After the silence

[at the Andaleh/Syldithas/N’Vea residence, two days after it was broken into]

Home.

It was supposed to be someplace safe. Somewhere you could go to relax, to be surrounded by your loved ones, to see comfort.

But as Ëlinyr swept up the ashes and shards of metal scattering the basement floor around the printing press, she didn’t feel as safe as she used to in her little house in the Green District. In fact, she felt much the opposite.
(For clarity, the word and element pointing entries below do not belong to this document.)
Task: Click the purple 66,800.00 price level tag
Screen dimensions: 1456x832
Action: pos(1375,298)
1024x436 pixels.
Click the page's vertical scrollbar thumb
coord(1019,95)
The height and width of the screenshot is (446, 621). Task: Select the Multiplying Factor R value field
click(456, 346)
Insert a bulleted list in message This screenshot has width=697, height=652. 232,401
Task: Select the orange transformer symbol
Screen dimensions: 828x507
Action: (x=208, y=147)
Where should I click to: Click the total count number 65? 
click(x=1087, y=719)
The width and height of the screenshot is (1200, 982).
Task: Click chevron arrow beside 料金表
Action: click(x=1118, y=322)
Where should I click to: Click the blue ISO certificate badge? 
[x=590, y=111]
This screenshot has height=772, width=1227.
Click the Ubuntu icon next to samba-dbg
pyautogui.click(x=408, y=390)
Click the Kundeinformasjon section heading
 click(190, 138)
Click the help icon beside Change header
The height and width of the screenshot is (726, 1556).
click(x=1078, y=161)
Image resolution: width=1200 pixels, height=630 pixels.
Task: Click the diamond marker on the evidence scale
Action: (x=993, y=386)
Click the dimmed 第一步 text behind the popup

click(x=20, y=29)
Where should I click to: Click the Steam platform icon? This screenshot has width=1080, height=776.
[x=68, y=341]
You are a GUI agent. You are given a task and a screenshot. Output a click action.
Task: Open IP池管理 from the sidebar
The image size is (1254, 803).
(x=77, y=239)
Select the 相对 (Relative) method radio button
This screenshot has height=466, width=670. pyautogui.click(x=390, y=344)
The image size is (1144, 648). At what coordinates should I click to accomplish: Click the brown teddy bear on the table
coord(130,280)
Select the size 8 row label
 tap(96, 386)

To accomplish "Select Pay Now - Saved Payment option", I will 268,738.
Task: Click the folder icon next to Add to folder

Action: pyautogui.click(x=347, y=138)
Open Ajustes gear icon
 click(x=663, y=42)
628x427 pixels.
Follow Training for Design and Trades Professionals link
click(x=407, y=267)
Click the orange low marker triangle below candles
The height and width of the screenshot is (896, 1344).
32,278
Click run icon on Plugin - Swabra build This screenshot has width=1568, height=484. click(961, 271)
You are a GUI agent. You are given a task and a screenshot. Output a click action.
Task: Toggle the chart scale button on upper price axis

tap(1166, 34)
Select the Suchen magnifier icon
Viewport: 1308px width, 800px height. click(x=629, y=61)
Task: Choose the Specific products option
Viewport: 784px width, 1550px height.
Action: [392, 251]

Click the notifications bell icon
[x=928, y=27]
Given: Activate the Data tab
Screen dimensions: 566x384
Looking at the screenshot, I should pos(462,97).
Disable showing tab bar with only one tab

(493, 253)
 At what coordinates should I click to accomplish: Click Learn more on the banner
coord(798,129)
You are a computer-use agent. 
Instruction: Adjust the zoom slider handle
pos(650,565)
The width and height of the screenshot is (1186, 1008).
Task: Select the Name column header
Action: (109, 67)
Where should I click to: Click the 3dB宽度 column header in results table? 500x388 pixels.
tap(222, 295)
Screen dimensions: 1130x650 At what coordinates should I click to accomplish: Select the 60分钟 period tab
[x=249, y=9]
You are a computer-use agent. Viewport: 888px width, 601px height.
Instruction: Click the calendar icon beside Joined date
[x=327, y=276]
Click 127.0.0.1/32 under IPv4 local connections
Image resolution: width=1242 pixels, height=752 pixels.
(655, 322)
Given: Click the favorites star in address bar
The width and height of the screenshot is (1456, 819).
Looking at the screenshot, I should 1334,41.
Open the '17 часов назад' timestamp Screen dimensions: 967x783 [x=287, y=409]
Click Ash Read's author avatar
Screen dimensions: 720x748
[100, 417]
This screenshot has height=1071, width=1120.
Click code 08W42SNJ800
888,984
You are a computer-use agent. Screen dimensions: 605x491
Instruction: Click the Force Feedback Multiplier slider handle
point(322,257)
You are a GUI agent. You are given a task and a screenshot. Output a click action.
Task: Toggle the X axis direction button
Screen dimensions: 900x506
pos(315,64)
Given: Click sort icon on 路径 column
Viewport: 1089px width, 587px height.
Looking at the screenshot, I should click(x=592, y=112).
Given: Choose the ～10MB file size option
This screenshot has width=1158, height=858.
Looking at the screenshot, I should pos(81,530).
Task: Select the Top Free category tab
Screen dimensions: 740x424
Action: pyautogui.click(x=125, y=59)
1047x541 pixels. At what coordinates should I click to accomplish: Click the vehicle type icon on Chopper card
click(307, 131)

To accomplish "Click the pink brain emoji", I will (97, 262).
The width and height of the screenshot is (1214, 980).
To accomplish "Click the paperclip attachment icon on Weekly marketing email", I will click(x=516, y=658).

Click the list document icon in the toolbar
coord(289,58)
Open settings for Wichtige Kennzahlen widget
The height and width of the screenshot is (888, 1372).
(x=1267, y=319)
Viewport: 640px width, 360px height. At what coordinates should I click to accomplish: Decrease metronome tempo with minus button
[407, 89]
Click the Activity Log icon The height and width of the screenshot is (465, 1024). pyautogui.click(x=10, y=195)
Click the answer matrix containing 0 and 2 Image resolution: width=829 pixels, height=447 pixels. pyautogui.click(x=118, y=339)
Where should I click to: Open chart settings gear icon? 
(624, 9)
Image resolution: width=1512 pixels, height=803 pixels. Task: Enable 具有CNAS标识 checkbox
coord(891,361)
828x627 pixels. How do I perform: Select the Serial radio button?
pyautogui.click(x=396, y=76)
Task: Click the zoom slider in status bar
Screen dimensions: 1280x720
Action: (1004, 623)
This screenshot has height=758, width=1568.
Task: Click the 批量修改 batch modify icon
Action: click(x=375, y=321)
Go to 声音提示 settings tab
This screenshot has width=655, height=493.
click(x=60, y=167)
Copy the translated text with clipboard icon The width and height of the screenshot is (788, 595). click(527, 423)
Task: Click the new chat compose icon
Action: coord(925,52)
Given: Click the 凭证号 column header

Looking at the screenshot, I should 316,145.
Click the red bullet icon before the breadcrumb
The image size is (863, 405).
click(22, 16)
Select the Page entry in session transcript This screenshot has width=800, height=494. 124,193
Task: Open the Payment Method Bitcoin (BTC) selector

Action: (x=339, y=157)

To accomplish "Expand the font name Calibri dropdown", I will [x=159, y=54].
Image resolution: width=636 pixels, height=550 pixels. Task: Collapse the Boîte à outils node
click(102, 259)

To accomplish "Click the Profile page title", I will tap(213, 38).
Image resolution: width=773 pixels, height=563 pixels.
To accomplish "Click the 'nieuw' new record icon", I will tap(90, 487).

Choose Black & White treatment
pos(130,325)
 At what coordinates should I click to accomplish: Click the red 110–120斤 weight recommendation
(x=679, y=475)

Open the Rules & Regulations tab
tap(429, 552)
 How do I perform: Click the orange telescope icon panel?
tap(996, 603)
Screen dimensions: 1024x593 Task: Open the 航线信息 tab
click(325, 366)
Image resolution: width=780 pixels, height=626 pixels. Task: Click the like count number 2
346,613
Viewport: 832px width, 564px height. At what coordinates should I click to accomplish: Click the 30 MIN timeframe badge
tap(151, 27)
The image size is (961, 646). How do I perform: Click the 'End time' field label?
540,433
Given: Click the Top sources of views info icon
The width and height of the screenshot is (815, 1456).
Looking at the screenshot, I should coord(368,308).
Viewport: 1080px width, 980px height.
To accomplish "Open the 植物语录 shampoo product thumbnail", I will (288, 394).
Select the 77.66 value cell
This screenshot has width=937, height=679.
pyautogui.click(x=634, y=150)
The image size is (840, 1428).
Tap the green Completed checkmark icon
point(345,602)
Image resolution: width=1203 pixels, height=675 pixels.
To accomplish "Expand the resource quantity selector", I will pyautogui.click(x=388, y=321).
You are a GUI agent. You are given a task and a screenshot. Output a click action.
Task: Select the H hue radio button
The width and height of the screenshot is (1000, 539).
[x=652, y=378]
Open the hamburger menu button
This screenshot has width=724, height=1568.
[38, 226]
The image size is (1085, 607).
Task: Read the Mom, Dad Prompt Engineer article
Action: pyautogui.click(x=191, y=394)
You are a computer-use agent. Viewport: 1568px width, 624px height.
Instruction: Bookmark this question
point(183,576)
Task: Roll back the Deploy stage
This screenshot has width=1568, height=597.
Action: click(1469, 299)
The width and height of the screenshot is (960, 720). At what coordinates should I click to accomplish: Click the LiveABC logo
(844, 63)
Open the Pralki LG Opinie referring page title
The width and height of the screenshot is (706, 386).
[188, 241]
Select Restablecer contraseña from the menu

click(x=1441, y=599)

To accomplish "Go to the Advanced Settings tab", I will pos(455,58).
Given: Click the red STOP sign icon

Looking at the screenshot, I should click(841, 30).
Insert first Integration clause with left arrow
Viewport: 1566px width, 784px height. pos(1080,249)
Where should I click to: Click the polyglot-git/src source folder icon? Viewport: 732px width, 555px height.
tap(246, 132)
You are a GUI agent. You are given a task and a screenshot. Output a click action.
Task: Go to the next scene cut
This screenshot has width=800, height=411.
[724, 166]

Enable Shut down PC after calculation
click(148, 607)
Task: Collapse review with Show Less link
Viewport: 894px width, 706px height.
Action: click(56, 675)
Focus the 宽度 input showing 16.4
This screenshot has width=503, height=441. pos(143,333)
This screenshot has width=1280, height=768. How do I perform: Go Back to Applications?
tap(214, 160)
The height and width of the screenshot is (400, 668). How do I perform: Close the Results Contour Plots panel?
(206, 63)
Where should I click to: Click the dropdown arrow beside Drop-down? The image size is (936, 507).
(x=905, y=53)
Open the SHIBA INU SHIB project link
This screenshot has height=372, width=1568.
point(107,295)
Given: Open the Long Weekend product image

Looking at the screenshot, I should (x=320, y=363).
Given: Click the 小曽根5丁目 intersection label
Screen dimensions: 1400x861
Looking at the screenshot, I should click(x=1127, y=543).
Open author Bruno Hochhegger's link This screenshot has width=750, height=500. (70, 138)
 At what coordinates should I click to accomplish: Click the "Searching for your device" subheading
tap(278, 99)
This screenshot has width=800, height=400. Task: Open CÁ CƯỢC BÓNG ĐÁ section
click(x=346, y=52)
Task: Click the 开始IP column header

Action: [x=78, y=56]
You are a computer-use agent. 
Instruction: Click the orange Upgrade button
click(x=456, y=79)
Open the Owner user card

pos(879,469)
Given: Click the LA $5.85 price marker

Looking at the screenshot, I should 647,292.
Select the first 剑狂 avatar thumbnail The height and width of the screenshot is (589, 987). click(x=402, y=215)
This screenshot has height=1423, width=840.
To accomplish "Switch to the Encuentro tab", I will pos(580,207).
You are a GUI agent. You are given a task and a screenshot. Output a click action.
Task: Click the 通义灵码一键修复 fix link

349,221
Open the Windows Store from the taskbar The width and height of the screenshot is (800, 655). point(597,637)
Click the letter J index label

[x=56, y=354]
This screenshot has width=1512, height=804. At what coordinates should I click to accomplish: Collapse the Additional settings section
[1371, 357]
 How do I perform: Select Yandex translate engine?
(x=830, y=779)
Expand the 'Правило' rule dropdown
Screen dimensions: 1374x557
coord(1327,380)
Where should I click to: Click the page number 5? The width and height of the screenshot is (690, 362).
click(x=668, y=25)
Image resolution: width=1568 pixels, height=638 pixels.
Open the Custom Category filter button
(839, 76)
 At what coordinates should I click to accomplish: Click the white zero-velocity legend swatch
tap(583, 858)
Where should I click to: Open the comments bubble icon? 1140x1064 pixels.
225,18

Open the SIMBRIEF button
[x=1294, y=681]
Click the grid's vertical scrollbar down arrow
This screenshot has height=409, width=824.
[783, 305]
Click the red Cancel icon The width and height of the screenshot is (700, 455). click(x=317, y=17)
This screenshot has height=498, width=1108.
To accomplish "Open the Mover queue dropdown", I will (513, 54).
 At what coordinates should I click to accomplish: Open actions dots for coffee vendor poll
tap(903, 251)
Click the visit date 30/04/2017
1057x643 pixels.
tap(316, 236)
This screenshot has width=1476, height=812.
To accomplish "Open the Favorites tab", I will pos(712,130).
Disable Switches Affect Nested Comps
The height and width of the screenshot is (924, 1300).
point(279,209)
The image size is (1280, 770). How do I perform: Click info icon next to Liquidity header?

The Silence had been here. In her house. They’d destroyed the plates for this month’s issue of the Diamond City Times. (Thank god they didn’t destroy the press itself; Alair would have been devastated.) She didn’t want to think about what could have happened if she were home, or if Alair were. After all, they’d killed Robin, one of the people working with Alair on the paper, because she had a copy of it. Thankfully, she was able to be resurrected, but…

They had been here. In her home. And they could just as easily come back.

At least Alair was safe. Hopefully. He was safe enough to send that coded message, anyway. She hoped the Silence couldn’t find him in Isildar. It was bad enough that he’d decided to stay behind in Isildar after rescuing the Resistance leader. If something happened to him, if she lost him…

Ëlinyr didn’t want to think about that. Couldn’t think about that. She pushed the upsetting thought out of her mind and tried to focus on sweeping again.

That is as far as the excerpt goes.